[Element lookup records]
>> START

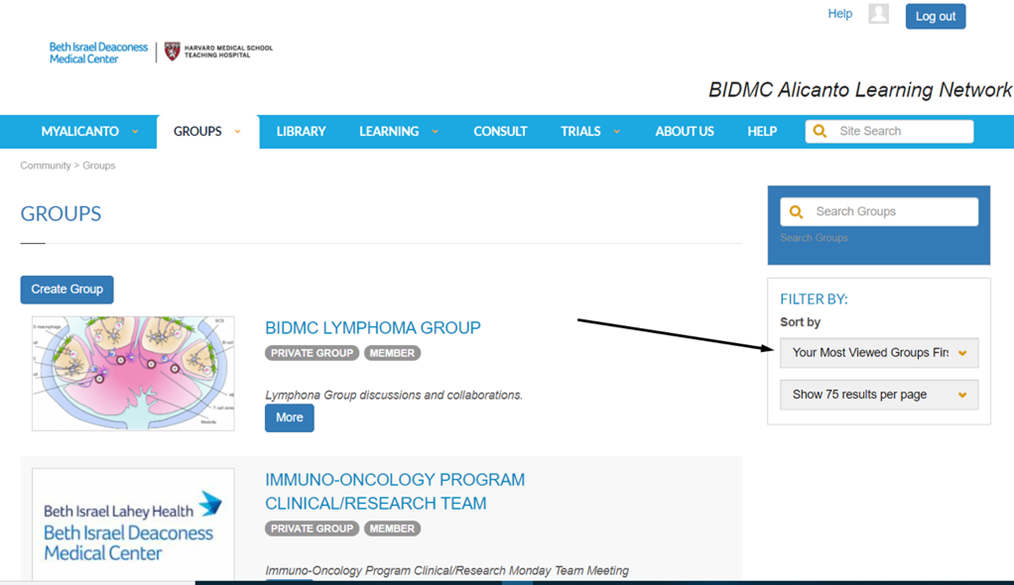Image resolution: width=1014 pixels, height=585 pixels.
Task: Go to the About Us page
Action: tap(684, 131)
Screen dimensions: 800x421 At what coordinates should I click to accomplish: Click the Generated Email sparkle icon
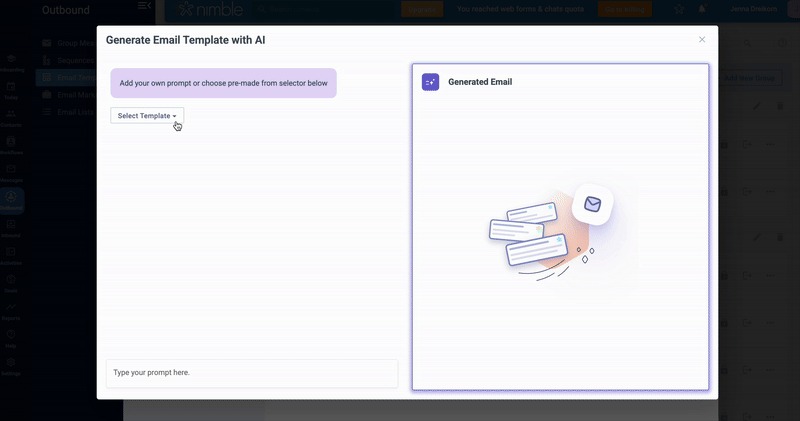[430, 82]
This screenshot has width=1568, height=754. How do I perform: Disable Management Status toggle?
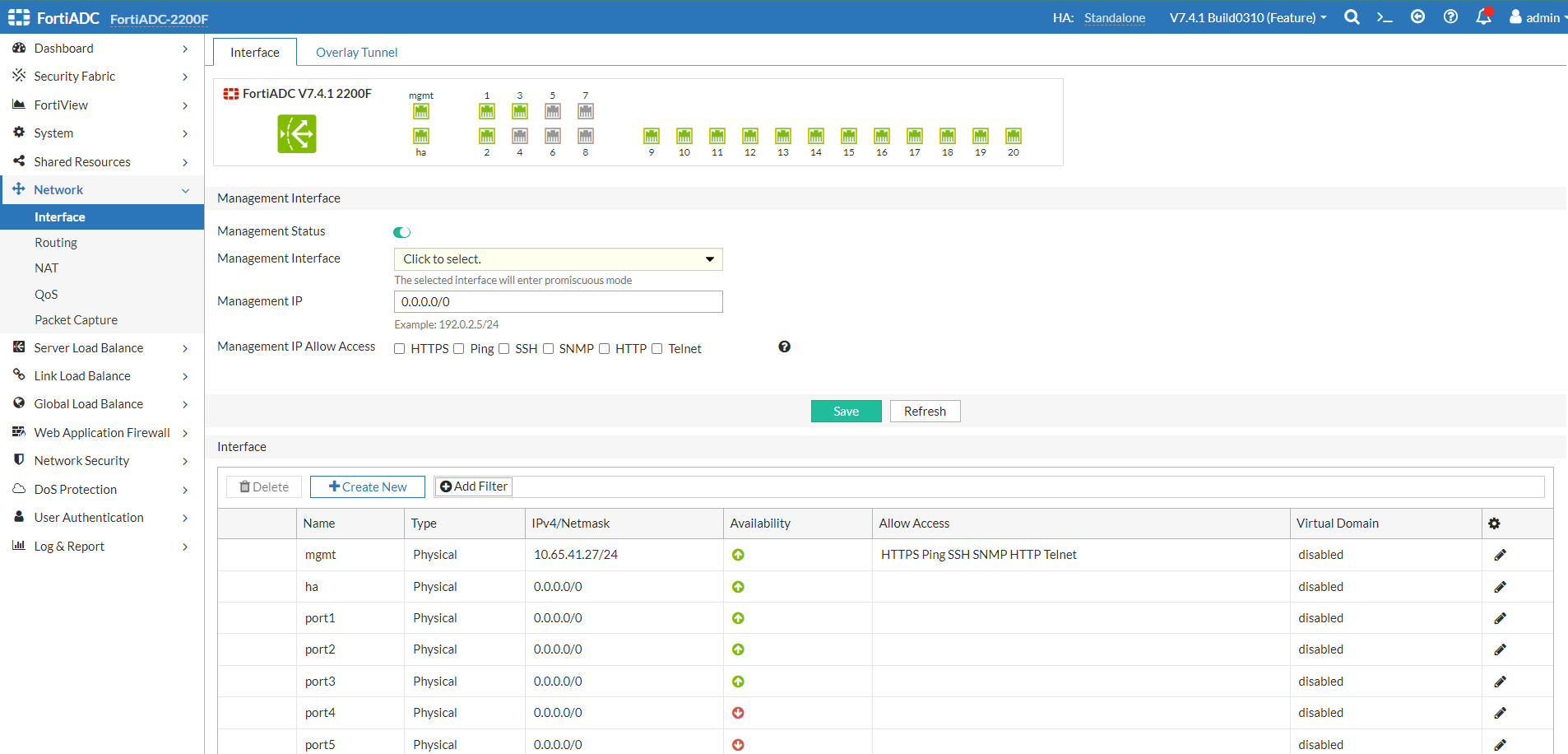(x=401, y=231)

>> END

Directions for this task: Reproduce every line of text in these records word for word, leaving out the pictures.

Expected output:
Image resolution: width=1014 pixels, height=585 pixels.
Task: Go to the About Us page
Action: tap(684, 131)
Screen dimensions: 800x421 At what coordinates should I click to accomplish: Click the Generated Email sparkle icon
[430, 82]
This screenshot has width=1568, height=754. How do I perform: Disable Management Status toggle?
(x=401, y=231)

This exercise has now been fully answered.